» **Task requirements**
Each line from the one containing "Task: Click the export share icon" to the end of the data must be copied exactly, the first and last included; no other lines and no pictures belong in the copy.

[Pixel coordinate grounding data]
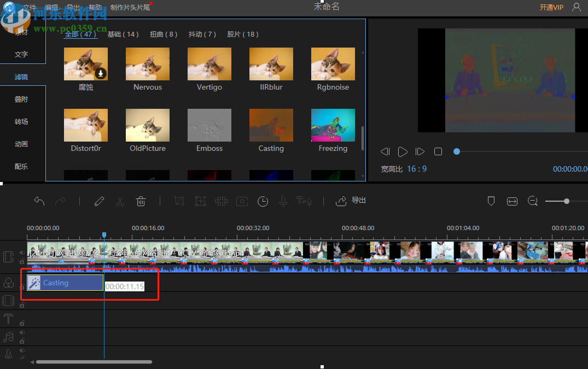This screenshot has height=369, width=588.
Task: Click the marker shield icon
Action: click(491, 201)
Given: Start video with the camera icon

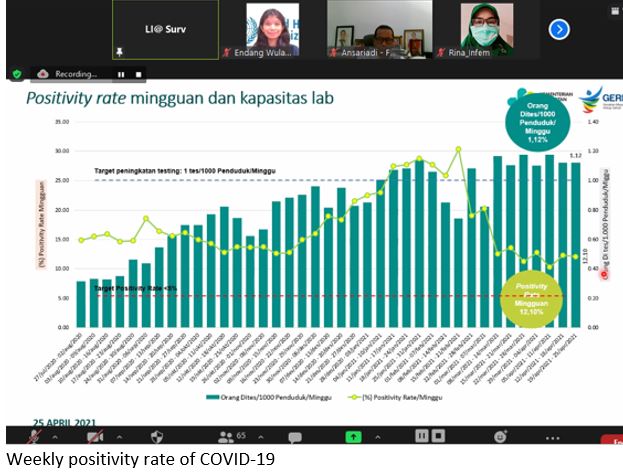Looking at the screenshot, I should (x=95, y=436).
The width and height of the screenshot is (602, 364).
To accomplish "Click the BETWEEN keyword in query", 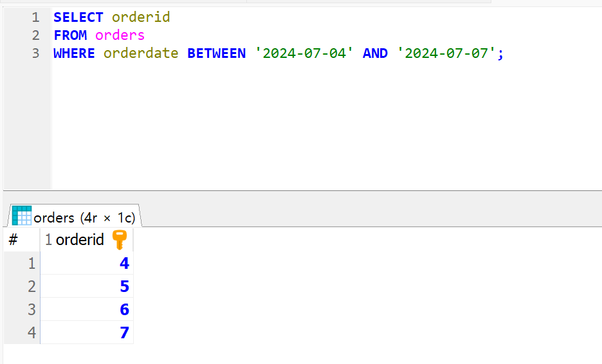I will click(x=217, y=53).
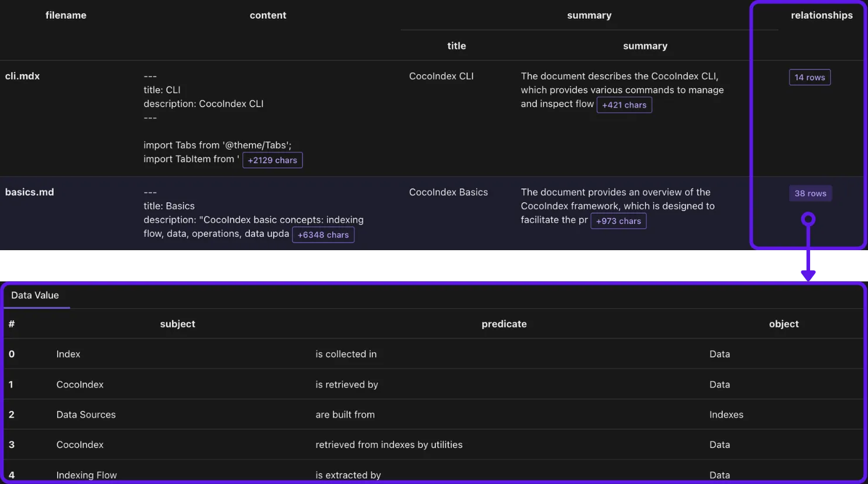
Task: Expand the +6348 chars content badge
Action: click(323, 235)
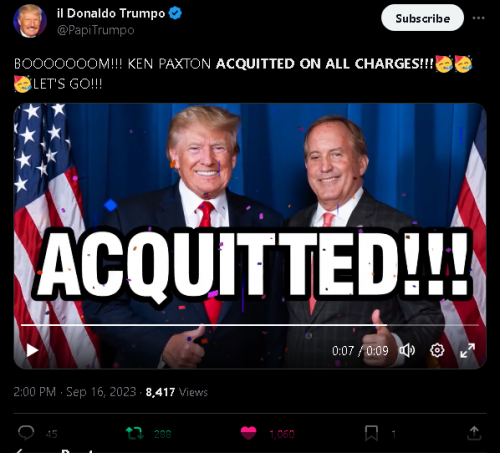Click the @PapiTrumpo handle
This screenshot has height=453, width=500.
(x=96, y=30)
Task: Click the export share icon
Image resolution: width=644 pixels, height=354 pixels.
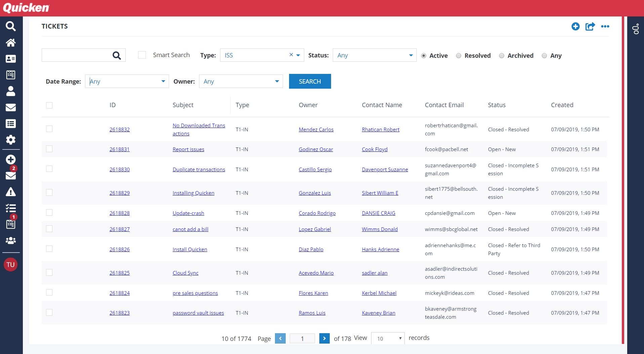Action: click(x=590, y=27)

» **Response to the exercise**
Task: Click the export share icon
Image resolution: width=644 pixels, height=354 pixels.
Action: click(x=590, y=27)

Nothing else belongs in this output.